The defence minister has warned against simplifying Australia’s relationship with China as it tries to balance trade interests against a rapid military build up.
Richard Marles said the nation needed to face inconvenient truths, that China remained both Australia’s most significant trading partner as well as a source of significant anxiety in the Indo-Pacific as the government continues to push Beijing to remove punitive trade impediments.
He said the path to a stable relationship was on course but it was a complex and difficult task.
“There’s not a way around the complexity of that, which is why we’ve made clear that we will work with China where we can, we will disagree with them where we must,” he told reporters in Canberra on Tuesday.
“But at the end of the day, we value a productive relationship with China. That’s obvious because China matters.”
His comments follow a major speech given at a defence summit on Monday night, where he said the relationship shouldn’t be viewed through “simplistic platitudes”.
“There are significant human rights issues in China. All of us have been vigilant in raising these issues at every occasion,” he said.

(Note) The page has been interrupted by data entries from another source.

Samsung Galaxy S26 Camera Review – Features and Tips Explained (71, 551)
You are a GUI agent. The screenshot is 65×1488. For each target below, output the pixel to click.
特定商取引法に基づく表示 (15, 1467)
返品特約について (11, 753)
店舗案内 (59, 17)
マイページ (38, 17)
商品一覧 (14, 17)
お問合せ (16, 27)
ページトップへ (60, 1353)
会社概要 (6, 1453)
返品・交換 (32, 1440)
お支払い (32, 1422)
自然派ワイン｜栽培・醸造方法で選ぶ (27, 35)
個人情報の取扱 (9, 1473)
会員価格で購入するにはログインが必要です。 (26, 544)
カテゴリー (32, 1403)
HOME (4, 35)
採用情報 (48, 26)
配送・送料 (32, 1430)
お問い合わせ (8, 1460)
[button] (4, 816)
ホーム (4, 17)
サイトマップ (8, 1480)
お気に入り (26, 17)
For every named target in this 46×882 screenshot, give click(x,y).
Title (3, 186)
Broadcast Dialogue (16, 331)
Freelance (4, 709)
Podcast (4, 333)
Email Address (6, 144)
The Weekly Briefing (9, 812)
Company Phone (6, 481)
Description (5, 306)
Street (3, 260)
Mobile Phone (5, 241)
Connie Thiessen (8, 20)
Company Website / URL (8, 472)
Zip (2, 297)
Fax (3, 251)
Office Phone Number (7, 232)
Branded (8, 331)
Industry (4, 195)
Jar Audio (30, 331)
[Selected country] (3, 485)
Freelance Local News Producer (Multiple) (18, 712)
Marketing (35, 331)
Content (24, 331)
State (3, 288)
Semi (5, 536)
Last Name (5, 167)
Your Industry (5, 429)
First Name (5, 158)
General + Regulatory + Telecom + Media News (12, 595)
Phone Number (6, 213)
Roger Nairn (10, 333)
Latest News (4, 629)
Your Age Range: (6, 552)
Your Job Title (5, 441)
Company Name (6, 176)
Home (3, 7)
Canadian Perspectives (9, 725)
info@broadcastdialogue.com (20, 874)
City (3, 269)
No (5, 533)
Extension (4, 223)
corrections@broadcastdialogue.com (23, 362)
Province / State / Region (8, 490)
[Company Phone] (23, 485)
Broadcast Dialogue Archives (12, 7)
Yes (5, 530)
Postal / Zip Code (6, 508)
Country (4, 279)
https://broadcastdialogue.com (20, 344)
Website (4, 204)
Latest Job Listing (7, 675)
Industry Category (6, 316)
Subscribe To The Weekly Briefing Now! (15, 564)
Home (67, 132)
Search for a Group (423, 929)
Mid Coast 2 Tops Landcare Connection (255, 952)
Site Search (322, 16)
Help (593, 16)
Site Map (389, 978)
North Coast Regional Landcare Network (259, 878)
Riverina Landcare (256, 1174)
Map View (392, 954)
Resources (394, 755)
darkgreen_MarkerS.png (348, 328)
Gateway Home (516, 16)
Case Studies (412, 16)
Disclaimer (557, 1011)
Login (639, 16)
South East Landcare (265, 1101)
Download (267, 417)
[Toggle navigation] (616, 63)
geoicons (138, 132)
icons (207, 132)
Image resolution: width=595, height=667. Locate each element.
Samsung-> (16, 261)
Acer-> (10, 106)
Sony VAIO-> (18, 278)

“By the same token, China’s growth story has played a crucial role in the single biggest alleviation of poverty in human history. Never mentioning it doesn’t mean that it didn’t happen.”
Mr Marles says the defence force needs to focus on keeping Australia’s maritime supply chains open with a significant portion of trade and resources arriving via sea.
He said China’s militarisation of the South China Sea with artificial islands against international laws was an example “of how China has, over the last decade, sought to shape the world around it in a way it has not done before”.
“This is a massive expansion of the Chinese military and it is happening without any transparent explanation to the region or the world about its purpose,” he said.
Opposition Leader Peter Dutton said it was clear the global order needed to reckon with authoritarian nations, saying “the age of autocrats is not behind us”.
Whether it’s in Eastern Europe or the Indo-Pacific, authoritarian regimes have become emboldened to use force and coercion to achieve their ends, he told the same summit.
Mr Dutton said the problem with calling out China’s opaque military build up was that is was underpinned by the assumption Beijing was interested in transparency.
“That it could be convinced to change its behaviour and provide strategic reassurance, that it agrees with – and indeed values – the rules-based order,” he said.
“When we apply democratic standards to authoritarian regimes, we slip into a dangerous denial of these regimes’ true behaviour and intent.”
This meant diplomacy wouldn’t always be successful, he said.
“We must be cognisant that despite the best minds and efforts, diplomacy doesn’t always succeed – as much as we hope it always will,” he said.
“So while we continue with our strenuous efforts in diplomacy, we must put the accelerator down on defence deterrence.”